India’s biggest luxury carmaker Mercedes Benz says it is not nervous about the awaited big bang entry of Elon Musk’s Tesla in the luxury EV space but believes the entry of more players will only help expand the market.
Mercedes launched its first electric car–EQC, in India almost a year ago and claims to have received good response from the market. After exhausting its first lot of orders, it recently started bookings for the second batch of imports. Globally, the company is investing $ 47 billion by 2030 and has said all of its new platforms after 2025 would only be for electric cars.
“From Tata to Tesla, everybody is welcome. More players would only help to develop the market to stabilise, increase customer interest, and expedite work on infrastructure. It will also ensure supportive policies are in place because everybody faces the same challenges,” Martin Schwenk, the MD and CEO of Mercedes Benz India told ETAuto. “I’m completely open and clear with that. In the end we will have very good cars and we can compete against anyone. Whether it is competition against Tesla or Audi or BMW or Lexus or whatever, it happens in every market. We have superior brands, products and the best experience for the customer overall.”
“It has nothing to do with whether Tesla comes or not or taxes are high or low. We need to compete and we have a very capable and strong product lineup,” he added. “We have also been here a long time so we understand this market very well and have developed strong local capabilities. That comes only with time.”
As the largest electric car maker in the world, Tesla’s impending foray into India has created a lot of buzz. The Palo Alto based firm has been lobbying with the government for a reduction in import duties–something that Mercedes supports too. Currently, cars attract an import duty of 60 percent but those that cost $ 40,000 and above, which is where most of the electric cars come in, the duty is higher at 100 percent.
We want to do so, but import duties are the highest in the world by far of any large country!
Moreover, clean energy vehicles are treated the same as diesel or petrol, which does not seem entirely consistent with the climate goals of India.
— Elon Musk (@elonmusk) July 23, 2021
Schwenk said while they have been trying to convince the government to reduce duties overall, they will welcome it if Elon Musk’s hype does the trick for the industry.

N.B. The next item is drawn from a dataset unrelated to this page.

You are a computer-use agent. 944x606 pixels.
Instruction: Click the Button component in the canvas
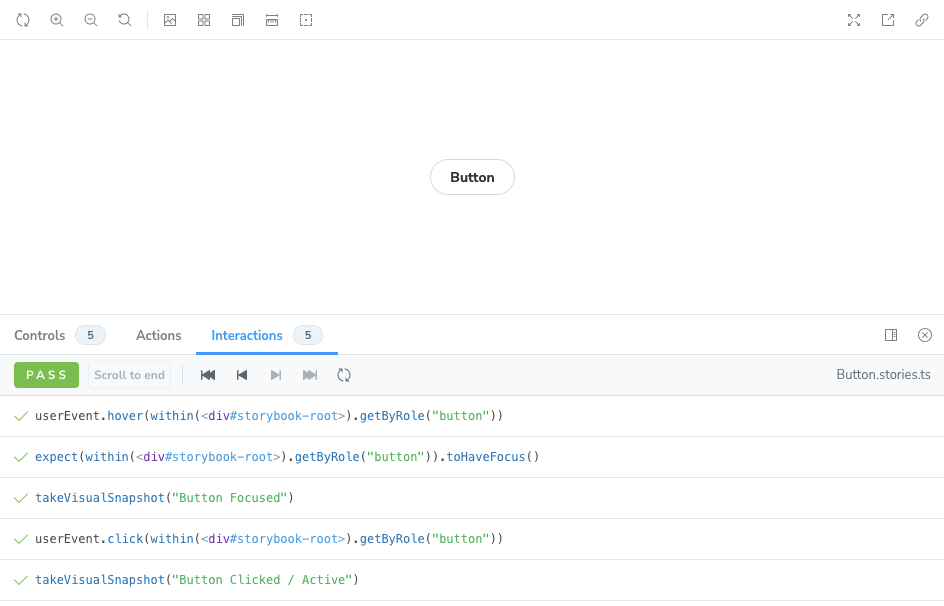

“We have a range of electric cars already in our global portfolio which will only expand going forward which makes us ready to take advantage of any traction that comes our way on the policy and infrastructure side,” he said. “Whichever way it comes, it is welcome. Be it from an industry body side or due to a single company. We will take it.”
For now, despite the optimism in electric vehicles, the company does not have any plans to manufacture them here. Schwenk said the volumes do not justify the investment and suggested that a cut in import duty would be the
right way to stoke enough demand so that manufacturers find it conducive to produce here. How much of a reduction in duties is Mercedes eyeing?
“We have not done the simulations yet so I do not have a number but I would ask for a reasonable level. That would be comparable to what other countries have we are looking at something in the low double digits, say 10-15 percent,” he said. “Our strategy is simple, to produce closer to the market. But there are many markets that are competing for these investments and India has to make itself attractive enough.”
The government is reportedly open to considering a tax cut for a specified time but wants manufacturers to commit to investments and local production. Mercedes says the timeframe has to be over the medium term and not just 2-3 years.
“A time bound policy is fine. In principle to have visibility on how policies develop over a period of time is always fine. You can have schemes with gradients where there is a reduction and then a gradul increase an one can plan and adjust to that,” he said. “The problem is it cannot be for a period of 2-3 years because our product development cycles are longer. We need to have a longer perspective of at least more than five years.”
“I would prefer a clear roadmap which shows what could happen over the next 10 years,” he added. “That would give a lot of stability for planning.”